この番組では、記者会見でも「ぶら下がり」でも国会答弁でも、安倍首相の「音声とりきり」シーンがやたら多い。これはNHK内部や民放のテレビ記者、大手新聞の記者たちのほとんどが口にしている印象である。

かつて、ここまで自国の首相の肉声を連日流すことに熱心だったニュース番組はなかったと思う。

ところが、キャスターを務める最後の週になった3月23日(月)~27日(金)の間、安倍首相の「音声とりきり」はただの一カ所も放送されなかった。

もちろん、この間の主なニュースがドイツの旅客機の墜落事故だったという理由はあるだろう。

また、辺野古での作業をめぐって、沖縄県と安倍政権がまっこうから対立する構図となって、政権側が菅義偉官房長官を前面に出して首相をあまり表に出さなかった事情もあったのかもしれない。

それでも、『ニュースウォッチ9』が安倍首相の肉声を1週間も使わなかったというのはきわめて異例の出来事だった。

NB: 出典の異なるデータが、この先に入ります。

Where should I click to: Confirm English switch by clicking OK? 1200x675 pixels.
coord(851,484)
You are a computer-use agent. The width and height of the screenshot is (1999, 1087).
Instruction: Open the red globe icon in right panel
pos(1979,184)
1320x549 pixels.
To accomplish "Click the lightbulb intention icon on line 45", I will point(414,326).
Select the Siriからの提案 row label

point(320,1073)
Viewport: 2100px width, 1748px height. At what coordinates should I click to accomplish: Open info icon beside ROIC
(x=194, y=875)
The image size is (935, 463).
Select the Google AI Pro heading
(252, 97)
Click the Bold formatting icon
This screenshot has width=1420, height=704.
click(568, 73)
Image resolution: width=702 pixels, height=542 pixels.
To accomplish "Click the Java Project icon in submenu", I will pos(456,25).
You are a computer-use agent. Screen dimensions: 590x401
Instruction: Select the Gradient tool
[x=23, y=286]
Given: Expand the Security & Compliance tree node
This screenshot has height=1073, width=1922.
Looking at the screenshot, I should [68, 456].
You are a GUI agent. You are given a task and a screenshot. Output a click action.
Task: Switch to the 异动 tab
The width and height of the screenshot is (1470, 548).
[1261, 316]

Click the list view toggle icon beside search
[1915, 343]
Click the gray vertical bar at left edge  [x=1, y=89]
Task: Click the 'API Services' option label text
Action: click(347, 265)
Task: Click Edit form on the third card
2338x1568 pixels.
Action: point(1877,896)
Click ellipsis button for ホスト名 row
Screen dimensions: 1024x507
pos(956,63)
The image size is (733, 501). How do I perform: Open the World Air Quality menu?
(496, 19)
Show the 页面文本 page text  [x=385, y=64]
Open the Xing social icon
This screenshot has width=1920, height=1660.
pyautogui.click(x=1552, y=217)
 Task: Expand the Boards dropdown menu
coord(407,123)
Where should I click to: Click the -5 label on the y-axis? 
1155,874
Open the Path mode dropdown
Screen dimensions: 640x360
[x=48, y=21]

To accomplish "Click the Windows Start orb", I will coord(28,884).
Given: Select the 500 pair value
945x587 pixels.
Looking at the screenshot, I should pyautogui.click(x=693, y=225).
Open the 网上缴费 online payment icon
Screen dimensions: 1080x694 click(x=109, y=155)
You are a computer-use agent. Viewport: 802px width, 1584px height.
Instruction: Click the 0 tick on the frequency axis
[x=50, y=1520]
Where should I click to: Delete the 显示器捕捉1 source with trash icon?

そういう意味では、最後の最後で大越キャスターが「キャスターらしさ」を発揮したのかもしれない、という推測はできる。

最後のキャスターコメントからは、大越氏の「言葉にできない思い」が伝わってきた。

「しばしの間、お別れです」

何らかの形での捲土重来を期したいと思う。

政権も注目するなかでの看板ニュース番組のキャスターという重しがとれた時に、大越氏がジャーナリストとしてどんな発言をするのか、視聴者の一人として楽しみにしたいと思う。